To Your Health, Wealth, and Outcomes.
The ancient wish of better health and greater wealth has been replaced by a new calculus in which outcomes assessment is seen as integral to the achievement of better health, and wealth is measured by the amount paid for health care. The authors have prepared an excellent text that relates these three key concepts—outcomes, health, and costs—and shows that managing outcomes, not just measuring them, is a key to success.
This text consists of four parts: Outcomes Management in Managed Behavioral Healthcare (one chapter), Conceptual and Practical Considerations in Practitioner Research (six chapters), Examples From Behavioral Healthcare Service Sectors (five chapters), and an annotated bibliography of commonly used outcomes measurement and management systems (26 systems).
The authors begin by presenting a detailed review of the dynamic of managed behavioral healthcare services and the changing context of these services—a growing consumer movement, new technology, and the evolution of performance-based organizations.

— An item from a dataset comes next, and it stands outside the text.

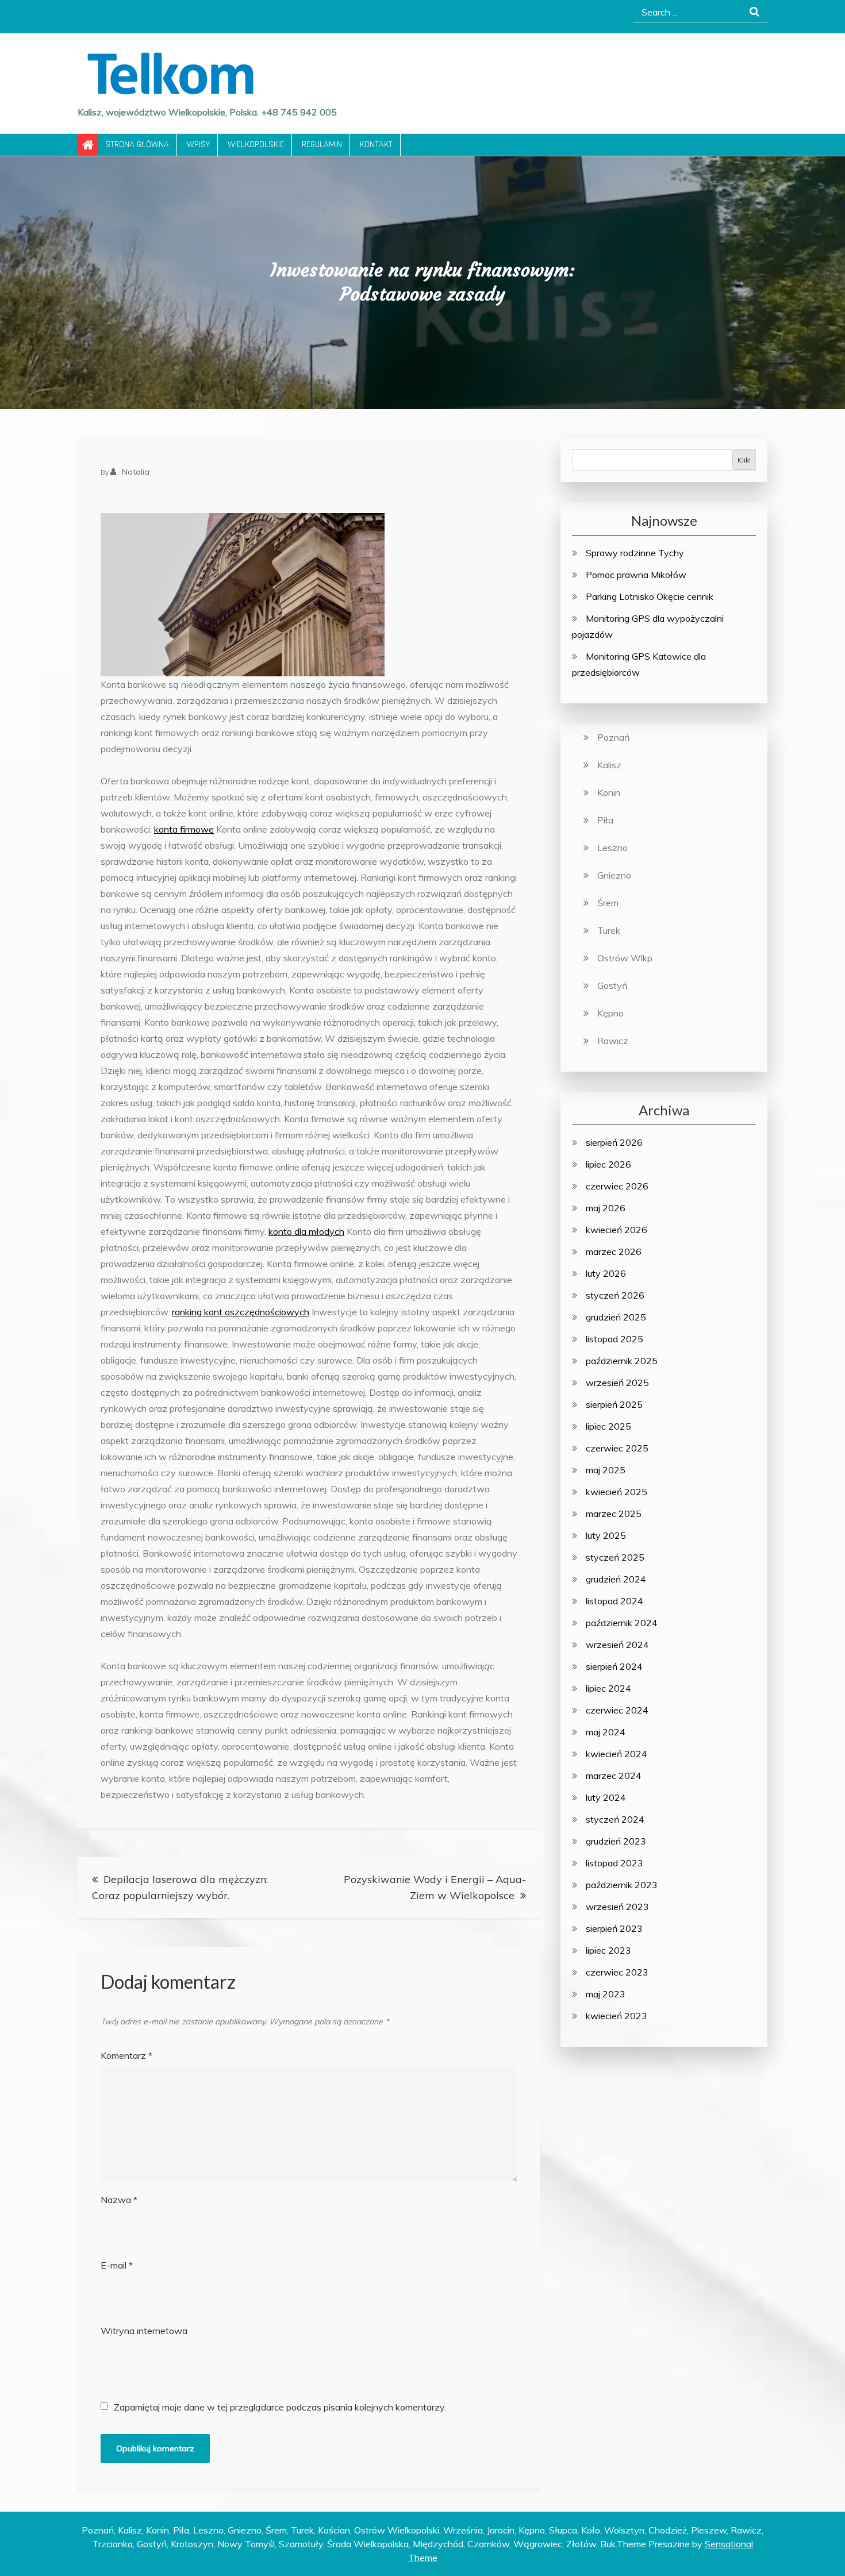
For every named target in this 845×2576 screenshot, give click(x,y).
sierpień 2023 (614, 1928)
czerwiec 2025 (617, 1448)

Together, these factors provide strong impetus for the recent attention to outcomes measurement and management. Usually, these factors are considered separately; the authors bring them together into a cogent argument that helps us understand why attention to outcomes is so important for all practitioners.
The authors correctly point out that the consumer point of view is of growing importance in outcomes assessment. One would have hoped for a more integrated discussion of the consumer point of view, with explicit recognition that questions about access, appropriateness/quality, and outcomes can all be addressed from this point of view. Consumer satisfaction measures can be derived from the perceptions that consumers have in each of these domains.

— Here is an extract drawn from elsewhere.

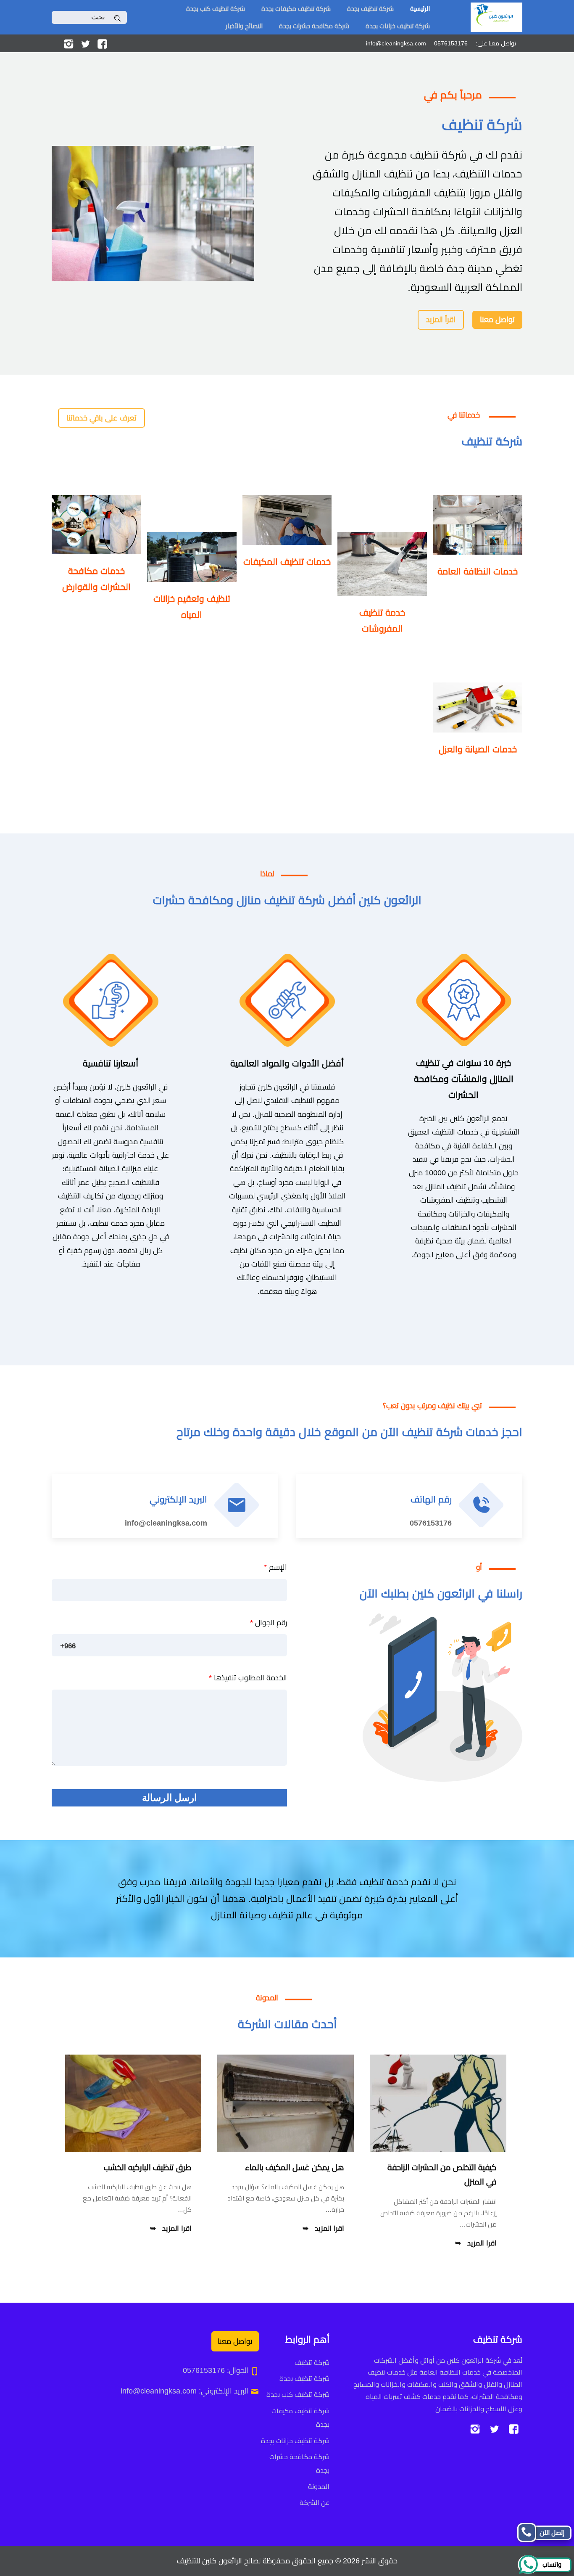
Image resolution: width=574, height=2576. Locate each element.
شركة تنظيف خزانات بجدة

Explicitly tackling the issue of outcomes management is a major contribution of this text. Because the mental health literature on this topic is extremely limited, both researchers and practitioners will find the presentation very enlightening. As the authors know, major efforts to measure outcomes in community and clinical populations without an explicit strategy for doing something about successes and failures are self-defeating.
Many practitioners will find the examples extremely useful as guides for their own behavior in approaching outcomes measurement and management. In the current era of rapid change in behavioral health care, much knowledge is not fully codified; hence, examples—some would say benchmarks—can serve as effective guides to action. The authors may wish to undertake a synthesis of the examples to determine what they share in common and in how they differ. This would be extremely useful to the field. Practitioners will also find the annotated bibliography very useful in identifying the domains of outcomes that require measurement and some commonly used measures that address these dimensions.
I have written elsewhere
(1) about the crisis of quality in managed behavioral health care. Today, resources continue to erode away from the field because we lack common and essential tools—practice guidelines, outcomes measures, report cards, and performance indicator systems—to measure the quality of behavioral health care. Our services have been commoditized, yet our only measure of quality is price. This can have dire consequences for the field. The authors help us take a giant step in the direction of outcomes measurement and management as key factors in quality. For this reason alone, the text is must reading for all who currently practice psychiatry.